Where Mr. Zhang could be found was in his office overlooking the expanse of the campus, where blue-uniformed factory workers are on the job until 8 p.m. and many white-uniformed administrative employees can be found in their offices well past dark. By the end of the second day, the buttons on his white shirt sleeves are undone. As evening fell, Mr. Zhang did not have much time to talk, with a fresh pot of tea and a pile of work still awaiting him. He did, though, say that he looked forward to a visit to Pittsburgh, where he planned to see his son and donate a new solar-powered cooling system to CMU's School of Architecture, where his son studies. The system is being installed on the roof of CMU's Robert L. Preger Intelligent Workplace and will be used to study environmentally sound building cooling practices.

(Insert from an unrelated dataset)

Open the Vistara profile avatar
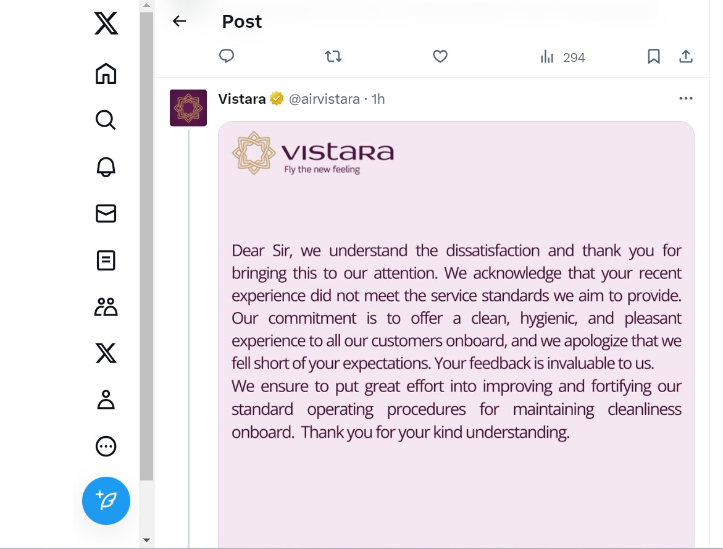This screenshot has height=549, width=723. click(188, 108)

CMU is a frequent stop for Mr. Zhang, who earlier this year gave the university a statue of Chinese engineer Mao Yisheng, the first person to graduate with a doctorate from CMU in 1919. It now stands on the south end of the campus, between the Baker and Porter halls.

For Mr. Zhang, such statues are an expression of his values, a way to learn from the "immortal wisdom" of people who contributed greatly to human history.

It should be noted, then, that among the 43 statues Mr. Zhang built in Changsha, not one is of hometown boy Mao Zedong, the Communist Party chairman from 1949 to 1976. The only Chinese politician rendered in bronze is Deng Xiaoping, who ushered in the country's economic reforms, making Mr. Zhang's wealth possible.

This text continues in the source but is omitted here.